* Exercise directions: Taking the line with "You are a GUI" as the first, copy every line through the end of the records below exactly. Do not include pictures.

* Source information:
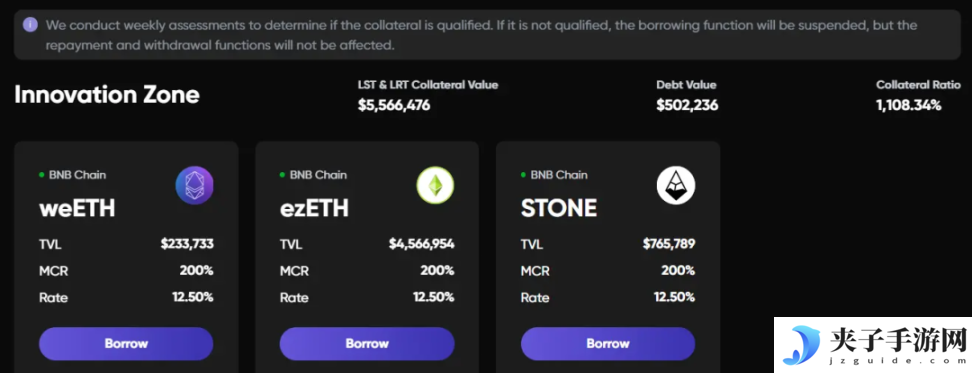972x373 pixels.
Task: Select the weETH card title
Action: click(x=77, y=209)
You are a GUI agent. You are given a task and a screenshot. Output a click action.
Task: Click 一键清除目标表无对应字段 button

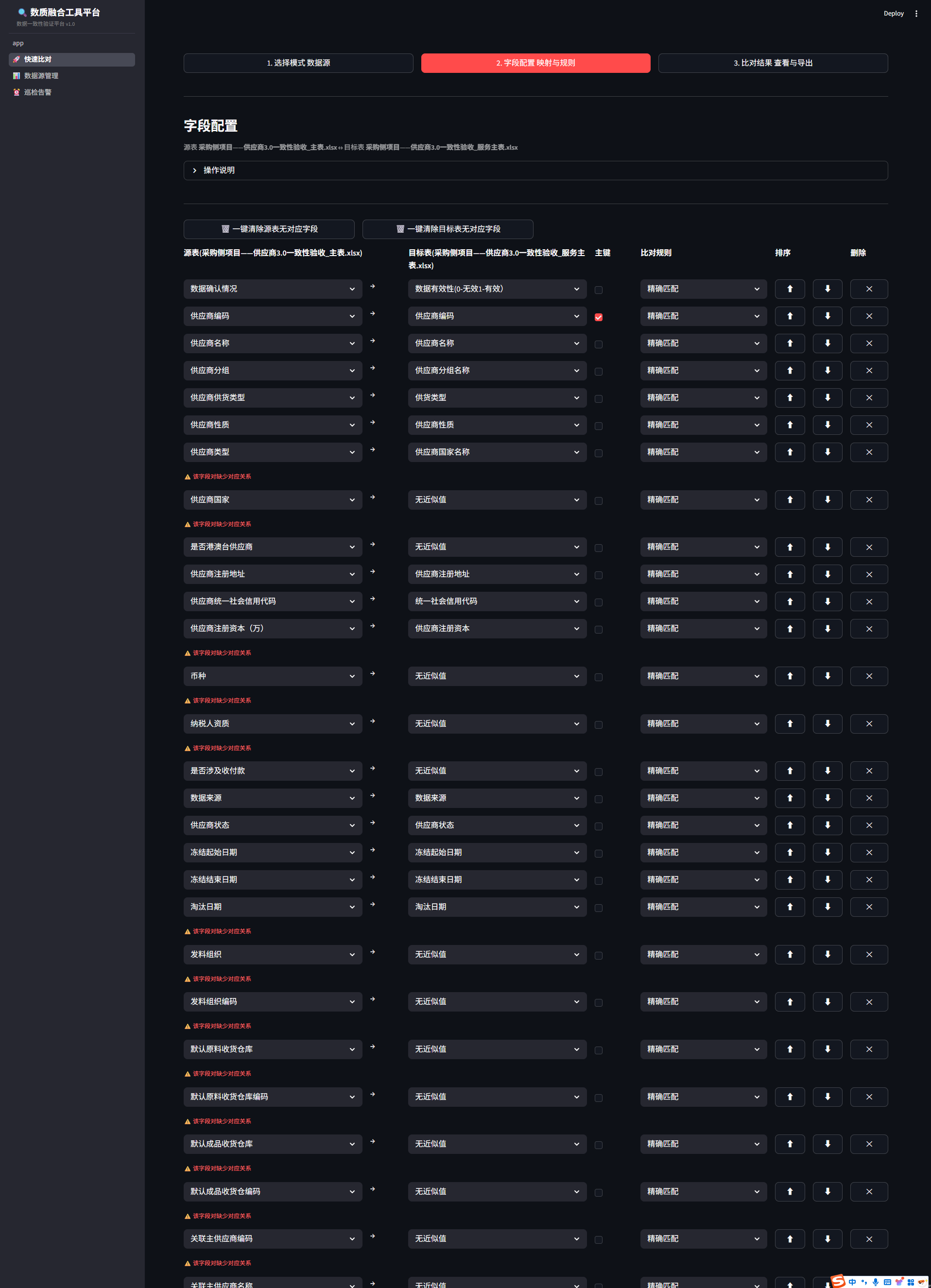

* Solution to the problem:
You are a GUI agent. You are given a task and a screenshot. Output a click action.
Task: Click 一键清除目标表无对应字段 button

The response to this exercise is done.